NOTES TO AUTHORS: I went to try integrate these changes and discovered
that the most recently published version of the document is -04, but the
version in github  (
https://github.com/wkumari/draft-vandergaast-edns-client-subnet ) is
version -06.
I have rolled this back to -05 and published as that. There are 2 places
below when I need some help with text.

On Fri, Dec 11, 2015 at 6:26 PM Russ Housley <housley(_at_)vigilsec(_dot_)com> 
wrote:

I am the assigned Gen-ART reviewer for this draft. The General Area

Review Team (Gen-ART) reviews all IETF documents being processed

by the IESG for the IETF Chair. Please wait for direction from your

document shepherd or AD before posting a new version of the draft.


For more information, please see the FAQ at

<http://wiki.tools.ietf.org/area/gen/trac/wiki/GenArtfaq>.


Document: draft-ietf-dnsop-edns-client-subnet-04

Reviewer: Russ Housley

Review Date: 2015-12-11

IETF LC End Date: 2015-12-21

IESG Telechat date: unknown


Summary:  Almost Ready




Thank you for taking the time to review this document.


Major Concerns:


In Section 6, the figure includes a line that begins with "7:".  This

is incorrect.  It should begin with "8:".


Doh! Thanks.



Section 7.2.1 ends with: "Implementations SHOULD document their chosen

behavior."  I have no objection to such documentation, but some advice

about where someone might find it would be useful.  I do not think you

are asking each implementation to write an Informational RFC.  Further,

the use of "SHOULD" in this sentence has nothing to do with the normal
RFC 2119 usage, which applies to the action taken by an implementation.


Good point. I've updated this to be:
"This choice should be documented for the operator, for example in the user
manual. "
Does this work for you?



Section 7.5 says:


   Intermediate Nameservers supporting ECS MUST forward options with

   SOURCE PREFIX-LENGTH set to 0 (that is, completely anonymized).  Such

   options MUST NOT be replaced with more accurate address information.


   An Intermediate Nameserver MAY also forward ECS options with actual

   address information.  This information MAY match the source IP

   address of the incoming query, and MAY have more or fewer address

   bits than the Nameserver would normally include in a locally

   originated ECS option.


These two paragraphs appear to contradict each other.  I cannot figure

out what an Intermediate Nameservers that supports forwarding of ECS
options ought to do with regard to source address information.


Yup, that was confusing. How is: "An Intermediate Nameserver MAY forward
ECS options with address information. This information MAY match the source
IP address of the incoming query, and MAY have more or fewer address bits
than the Nameserver would normally include in a locally originated ECS
option. If an Intermediate Nameservers receives a query with SOURCE
PREFIX-LENGTH set to 0 it MUST forward the query as-is and MUST NOT replace
it with more accurate address information." ?

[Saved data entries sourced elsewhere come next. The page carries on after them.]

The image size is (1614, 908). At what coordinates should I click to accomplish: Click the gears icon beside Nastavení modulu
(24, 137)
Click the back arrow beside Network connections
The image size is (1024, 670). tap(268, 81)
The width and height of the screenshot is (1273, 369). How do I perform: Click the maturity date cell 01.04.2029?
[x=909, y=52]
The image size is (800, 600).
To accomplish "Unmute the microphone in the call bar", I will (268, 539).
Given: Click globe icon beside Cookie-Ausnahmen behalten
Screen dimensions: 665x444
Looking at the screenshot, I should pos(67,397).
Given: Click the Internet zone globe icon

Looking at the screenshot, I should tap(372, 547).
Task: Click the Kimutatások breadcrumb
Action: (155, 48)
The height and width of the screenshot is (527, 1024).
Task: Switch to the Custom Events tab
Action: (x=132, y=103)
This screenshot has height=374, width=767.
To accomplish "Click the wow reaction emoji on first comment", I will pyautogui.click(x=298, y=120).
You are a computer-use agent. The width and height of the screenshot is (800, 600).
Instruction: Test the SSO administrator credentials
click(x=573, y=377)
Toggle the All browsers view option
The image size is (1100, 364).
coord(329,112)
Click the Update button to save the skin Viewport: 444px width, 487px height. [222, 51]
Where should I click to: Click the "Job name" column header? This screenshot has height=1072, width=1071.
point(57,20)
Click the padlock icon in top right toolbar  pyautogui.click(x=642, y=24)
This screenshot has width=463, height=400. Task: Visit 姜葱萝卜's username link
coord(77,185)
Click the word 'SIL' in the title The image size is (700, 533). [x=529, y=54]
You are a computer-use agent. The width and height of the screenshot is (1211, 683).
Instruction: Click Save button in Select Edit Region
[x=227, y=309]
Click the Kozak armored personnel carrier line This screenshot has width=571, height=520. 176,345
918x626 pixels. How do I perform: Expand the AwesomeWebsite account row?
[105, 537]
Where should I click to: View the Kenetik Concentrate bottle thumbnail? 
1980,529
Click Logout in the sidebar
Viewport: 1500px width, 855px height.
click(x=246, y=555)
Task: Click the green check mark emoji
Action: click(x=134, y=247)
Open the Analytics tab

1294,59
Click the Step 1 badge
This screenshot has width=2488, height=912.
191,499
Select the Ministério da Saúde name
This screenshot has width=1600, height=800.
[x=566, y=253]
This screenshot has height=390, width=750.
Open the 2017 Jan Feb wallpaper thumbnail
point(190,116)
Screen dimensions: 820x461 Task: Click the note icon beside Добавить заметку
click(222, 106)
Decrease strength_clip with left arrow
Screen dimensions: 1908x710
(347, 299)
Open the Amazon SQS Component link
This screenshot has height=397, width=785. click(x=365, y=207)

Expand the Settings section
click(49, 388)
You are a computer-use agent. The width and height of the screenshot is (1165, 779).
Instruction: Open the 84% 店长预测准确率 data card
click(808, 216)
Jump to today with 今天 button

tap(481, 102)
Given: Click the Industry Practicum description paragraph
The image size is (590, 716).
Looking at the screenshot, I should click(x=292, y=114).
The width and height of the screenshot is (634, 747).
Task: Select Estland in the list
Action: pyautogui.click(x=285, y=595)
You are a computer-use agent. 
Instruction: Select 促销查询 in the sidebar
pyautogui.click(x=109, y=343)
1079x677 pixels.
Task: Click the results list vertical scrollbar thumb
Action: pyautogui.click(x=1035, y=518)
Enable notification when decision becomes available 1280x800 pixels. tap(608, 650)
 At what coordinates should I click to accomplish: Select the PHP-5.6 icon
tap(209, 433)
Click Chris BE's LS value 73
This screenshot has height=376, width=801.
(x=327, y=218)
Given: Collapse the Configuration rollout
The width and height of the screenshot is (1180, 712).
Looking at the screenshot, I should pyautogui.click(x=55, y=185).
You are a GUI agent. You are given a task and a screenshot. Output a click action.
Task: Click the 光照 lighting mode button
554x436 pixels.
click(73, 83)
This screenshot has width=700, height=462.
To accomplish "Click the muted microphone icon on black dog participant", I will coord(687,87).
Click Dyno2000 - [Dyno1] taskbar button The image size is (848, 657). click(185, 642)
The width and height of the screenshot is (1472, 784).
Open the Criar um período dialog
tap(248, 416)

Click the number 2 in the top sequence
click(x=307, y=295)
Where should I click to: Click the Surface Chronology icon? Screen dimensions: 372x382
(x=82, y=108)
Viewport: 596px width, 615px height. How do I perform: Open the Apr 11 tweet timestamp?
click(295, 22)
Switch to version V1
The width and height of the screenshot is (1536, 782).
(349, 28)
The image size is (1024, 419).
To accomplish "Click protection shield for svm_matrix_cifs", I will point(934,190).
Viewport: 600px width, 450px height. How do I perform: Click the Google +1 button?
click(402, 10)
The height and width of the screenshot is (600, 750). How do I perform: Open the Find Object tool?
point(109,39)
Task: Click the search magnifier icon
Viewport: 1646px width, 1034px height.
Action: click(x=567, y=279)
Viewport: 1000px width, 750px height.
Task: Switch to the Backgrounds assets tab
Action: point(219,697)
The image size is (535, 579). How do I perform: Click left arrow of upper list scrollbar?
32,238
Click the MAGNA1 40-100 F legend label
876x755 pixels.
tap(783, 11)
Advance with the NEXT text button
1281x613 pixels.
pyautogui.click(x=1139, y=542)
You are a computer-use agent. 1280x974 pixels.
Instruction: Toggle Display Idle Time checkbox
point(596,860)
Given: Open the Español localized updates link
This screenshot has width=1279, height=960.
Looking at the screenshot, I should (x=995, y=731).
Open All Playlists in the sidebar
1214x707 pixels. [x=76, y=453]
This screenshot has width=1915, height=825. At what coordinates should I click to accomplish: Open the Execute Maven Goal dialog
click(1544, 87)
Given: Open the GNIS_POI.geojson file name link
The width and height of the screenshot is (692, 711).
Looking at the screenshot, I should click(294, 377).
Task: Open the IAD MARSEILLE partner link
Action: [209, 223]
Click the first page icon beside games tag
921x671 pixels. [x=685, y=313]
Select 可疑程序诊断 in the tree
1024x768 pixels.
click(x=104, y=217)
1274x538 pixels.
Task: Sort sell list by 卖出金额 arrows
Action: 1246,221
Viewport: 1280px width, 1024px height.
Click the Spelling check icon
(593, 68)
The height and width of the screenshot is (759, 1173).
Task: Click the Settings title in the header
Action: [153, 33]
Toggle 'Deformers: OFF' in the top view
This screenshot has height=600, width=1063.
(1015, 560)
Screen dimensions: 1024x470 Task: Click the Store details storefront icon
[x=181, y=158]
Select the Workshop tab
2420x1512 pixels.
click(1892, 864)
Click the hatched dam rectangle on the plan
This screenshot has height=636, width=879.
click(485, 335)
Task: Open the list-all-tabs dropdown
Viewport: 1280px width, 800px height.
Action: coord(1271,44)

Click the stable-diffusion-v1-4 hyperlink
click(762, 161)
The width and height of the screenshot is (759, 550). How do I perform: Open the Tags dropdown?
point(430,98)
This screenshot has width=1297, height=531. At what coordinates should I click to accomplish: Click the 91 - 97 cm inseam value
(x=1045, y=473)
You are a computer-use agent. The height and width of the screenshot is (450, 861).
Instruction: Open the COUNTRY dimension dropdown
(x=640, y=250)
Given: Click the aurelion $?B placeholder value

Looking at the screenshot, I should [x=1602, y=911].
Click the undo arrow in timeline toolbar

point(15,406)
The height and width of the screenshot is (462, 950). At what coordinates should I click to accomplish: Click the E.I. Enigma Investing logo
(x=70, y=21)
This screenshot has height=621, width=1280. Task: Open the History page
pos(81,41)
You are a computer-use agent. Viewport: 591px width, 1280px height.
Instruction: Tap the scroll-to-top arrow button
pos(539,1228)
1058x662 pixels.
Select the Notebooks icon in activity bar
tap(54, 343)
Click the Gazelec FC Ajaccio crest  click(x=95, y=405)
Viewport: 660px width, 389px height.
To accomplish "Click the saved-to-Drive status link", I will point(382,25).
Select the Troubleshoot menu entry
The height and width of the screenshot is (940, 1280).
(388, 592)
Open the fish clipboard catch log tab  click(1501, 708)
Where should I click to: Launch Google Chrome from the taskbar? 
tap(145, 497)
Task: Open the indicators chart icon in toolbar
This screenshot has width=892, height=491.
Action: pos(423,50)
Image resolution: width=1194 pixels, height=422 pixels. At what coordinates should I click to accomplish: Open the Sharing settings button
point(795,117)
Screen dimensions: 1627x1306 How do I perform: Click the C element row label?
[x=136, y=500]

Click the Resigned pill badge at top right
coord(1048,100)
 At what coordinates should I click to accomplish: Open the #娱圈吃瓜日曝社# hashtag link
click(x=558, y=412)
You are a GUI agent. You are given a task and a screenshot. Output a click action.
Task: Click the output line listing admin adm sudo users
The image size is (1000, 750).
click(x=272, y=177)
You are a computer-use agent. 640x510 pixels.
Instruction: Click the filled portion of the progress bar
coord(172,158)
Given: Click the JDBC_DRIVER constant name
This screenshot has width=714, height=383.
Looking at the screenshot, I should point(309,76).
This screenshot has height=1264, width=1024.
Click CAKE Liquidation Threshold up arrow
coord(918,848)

Please divide the references into normative and informative.  The URIs

should be informative references.  URIs must be stable references, and
I do not think that [4] qualifies.


Thank you.
These have been fixed.
[4] Has now been published as an ID, and so is now stable(r) -
 I-D.hardie-privsec-metadata-insertion




Minor Concerns:


The last paragraph of the Introduction provides information that is

useful to someone doing a review.  However, it is not clear to me that

this information belongs in the Informational RFC.  I think that it

would be sufficient to say:


   At least a dozen different client and server implementations have been

   written based on earlier versions of this specification.  The protocol

   is in active production use today.  While the implementations

   interoperate, there is varying behaviour around edge cases that were

   poorly specified.  Known incompatibilities are described in this

   document, and the authors believe that it is better to describe the

   system as it is working today, even if not everyone agrees with the

   details of the original specification [1].  The alternative is an

   undocumented and proprietary system.


Thank you.
The current text was arrived at after many iterations - I *think* that your
text will still keep everyone happy and so have incorporated it.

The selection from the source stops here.